Você pode reproduzir fielmente o trecho do texto fornecido que vai de "Infelizmente, no Brasil" até "saúde na região."?

### TEXTO FORNECIDO
......

Fui buscar informações sobre estes países e descobri que, em ambos os casos, a capacidade de realização de testes massivos na população e diagnóstico precoce foram determinantes para conter a propagação da doença.  O reconhecimento que o surto estava instalado na comunidade por meio dos testes possibilitou que os países pudessem trabalhar antecipadamente, e que saíssem na frente na adoção de medidas de contenção.


Infelizmente, no Brasil não conseguiremos aplicar a mesma estratégia. A orientação das autoridades é testar apenas quando os sintomas estejam aparentes, justamente porque não dispomos de testes suficientes. Temos limitação de insumos, materiais, máscaras, respiradores e leitos hospitalares.


A falta de leitos hospitalares, inclusive, foi o que motivou em julho do ano passado, a realização de uma audiência pública para levantar os principais pleitos da saúde pública na região pelas Frentes Parlamentares de Apoio à Baixada Santista e Vale do Ribeira, e de Melhorias do Sistema de Saúde na Baixada Santista, no plenarinho da Câmara Municipal de Santos. Reunimos as principais lideranças, médicos e especialistas, justamente para fazer um raio-x da saúde na região.

......

### DADOS FORNECIDOS
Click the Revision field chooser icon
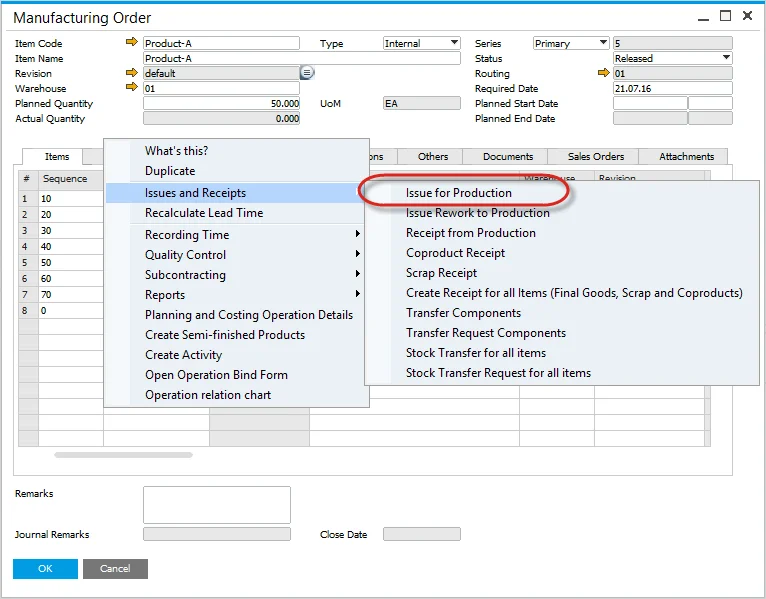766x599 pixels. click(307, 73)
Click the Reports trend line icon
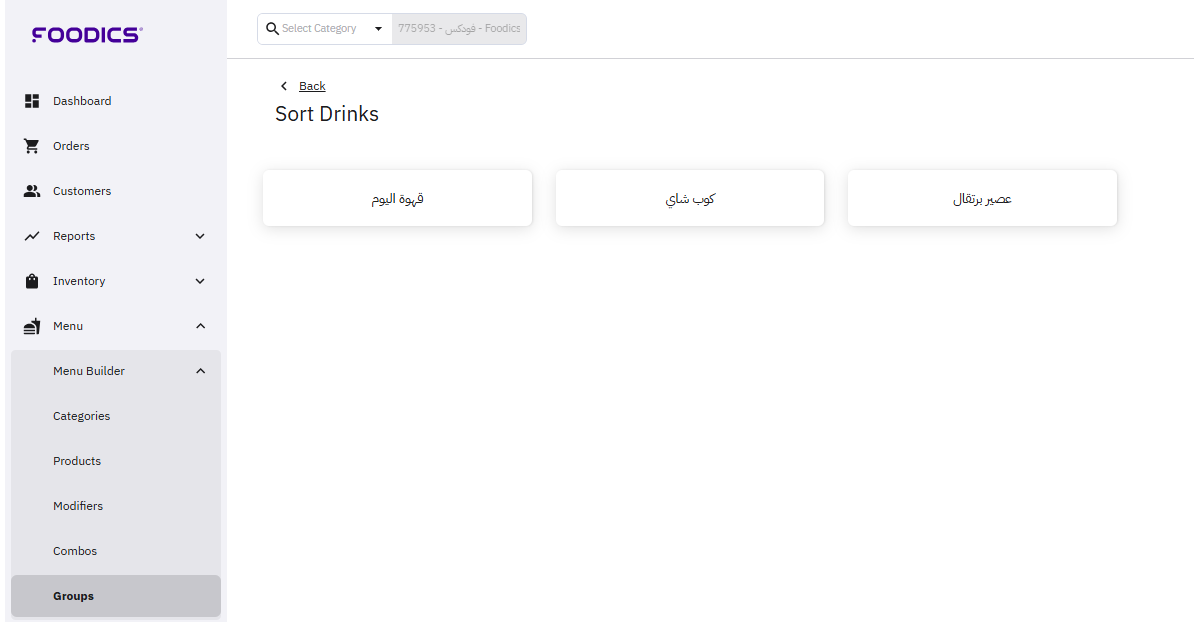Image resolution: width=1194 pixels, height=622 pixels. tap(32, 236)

......

### RESPOSTA ABAIXO
Infelizmente, no Brasil não conseguiremos aplicar a mesma estratégia. A orientação das autoridades é testar apenas quando os sintomas estejam aparentes, justamente porque não dispomos de testes suficientes. Temos limitação de insumos, materiais, máscaras, respiradores e leitos hospitalares.


A falta de leitos hospitalares, inclusive, foi o que motivou em julho do ano passado, a realização de uma audiência pública para levantar os principais pleitos da saúde pública na região pelas Frentes Parlamentares de Apoio à Baixada Santista e Vale do Ribeira, e de Melhorias do Sistema de Saúde na Baixada Santista, no plenarinho da Câmara Municipal de Santos. Reunimos as principais lideranças, médicos e especialistas, justamente para fazer um raio-x da saúde na região.